While the federal entity plans to remodel the annex facility, Maher said it does not intend to expand the building and the parking lot will be redone to accommodate the retail services.

In regards to the community concerns about preserving the historic building and the public access to the mural, Maher stressed that the historic characteristics will be maintained through covenants conveyed to the future buyer as an attachment to the building’s deed.

Despite the agency’s assurance that the historic features will be maintained for the community in the event of a sale, some residents have a lack of trust that the Postal Service will make that happen, Lucks said.

“The bottom line is that people don’t want (the Post Office) to move; they feel it is a valued property that needs to be maintained for the public,” she said.

Ryavec said he is not convinced that the historic preservation requirements will be conveyed to a future buyer, noting that he has asked for a copy of the covenants in the deed and not received it.

“We think it is highly unlikely that they would indeed impose such a covenant,” he said.

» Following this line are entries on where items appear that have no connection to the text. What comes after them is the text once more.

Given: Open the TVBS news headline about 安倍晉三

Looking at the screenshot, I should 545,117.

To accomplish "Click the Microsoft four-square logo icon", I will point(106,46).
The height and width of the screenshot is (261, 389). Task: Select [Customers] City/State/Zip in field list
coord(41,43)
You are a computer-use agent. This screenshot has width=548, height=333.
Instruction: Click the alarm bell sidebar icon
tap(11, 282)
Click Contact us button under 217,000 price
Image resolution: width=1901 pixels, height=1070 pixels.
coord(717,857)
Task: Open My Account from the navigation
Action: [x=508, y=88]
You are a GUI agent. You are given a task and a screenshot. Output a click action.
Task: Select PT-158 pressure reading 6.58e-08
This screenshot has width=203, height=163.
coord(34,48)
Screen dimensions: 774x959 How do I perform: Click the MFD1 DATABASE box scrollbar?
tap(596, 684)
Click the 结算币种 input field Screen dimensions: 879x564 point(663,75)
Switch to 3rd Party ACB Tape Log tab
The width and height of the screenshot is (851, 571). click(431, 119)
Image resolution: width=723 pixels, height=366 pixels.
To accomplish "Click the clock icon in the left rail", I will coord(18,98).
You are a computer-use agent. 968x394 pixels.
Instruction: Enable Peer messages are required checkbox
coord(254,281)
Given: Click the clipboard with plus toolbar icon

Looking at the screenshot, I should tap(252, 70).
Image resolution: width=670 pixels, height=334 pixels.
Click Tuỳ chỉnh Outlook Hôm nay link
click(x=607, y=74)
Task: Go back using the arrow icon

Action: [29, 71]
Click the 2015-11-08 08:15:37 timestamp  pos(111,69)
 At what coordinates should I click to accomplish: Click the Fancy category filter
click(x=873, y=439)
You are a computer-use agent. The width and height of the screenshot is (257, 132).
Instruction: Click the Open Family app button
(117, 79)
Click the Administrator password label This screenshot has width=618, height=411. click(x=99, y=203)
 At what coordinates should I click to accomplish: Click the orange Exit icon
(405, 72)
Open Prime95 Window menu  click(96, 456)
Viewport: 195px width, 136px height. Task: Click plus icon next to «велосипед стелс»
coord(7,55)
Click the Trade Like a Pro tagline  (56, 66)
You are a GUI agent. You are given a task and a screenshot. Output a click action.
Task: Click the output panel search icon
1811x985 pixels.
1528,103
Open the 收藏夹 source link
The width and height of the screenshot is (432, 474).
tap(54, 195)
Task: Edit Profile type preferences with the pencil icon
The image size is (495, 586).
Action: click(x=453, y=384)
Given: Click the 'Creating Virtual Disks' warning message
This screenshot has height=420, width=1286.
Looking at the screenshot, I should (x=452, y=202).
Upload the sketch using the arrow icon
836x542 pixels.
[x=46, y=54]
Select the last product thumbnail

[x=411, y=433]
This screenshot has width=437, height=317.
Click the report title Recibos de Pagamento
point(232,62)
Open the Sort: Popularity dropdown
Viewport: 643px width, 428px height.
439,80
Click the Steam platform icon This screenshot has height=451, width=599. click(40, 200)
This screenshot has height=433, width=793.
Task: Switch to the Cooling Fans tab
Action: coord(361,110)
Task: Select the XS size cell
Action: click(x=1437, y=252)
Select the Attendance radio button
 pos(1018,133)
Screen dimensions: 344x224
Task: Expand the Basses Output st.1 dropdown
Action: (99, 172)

He believes that a better option for the Postal Service would be to revert to its original proposal of selling the annex property and transferring only the carrier operations related to Venice to the Post Office building.

Los Angeles City Councilman Bill Rosendahl explained that the situation involves a federal issue but he agrees with his constituents that the historic retail building should remain open.

“I’d like to keep it as a historic Post Office and would still like to use it as a post office,” Rosendahl said.

The councilman added that he has contacted newly installed Rep. Janice Hahn (D-Venice) about the community’s concerns and has also spoken with Ruth Goldway, the chair of the U.S. Postal Regulatory Commission and a Venice resident. Goldway indicated to Rosendahl her belief that the project needs to respect the historic nature of the Venice Post Office and the Biberman mural displayed on its wall.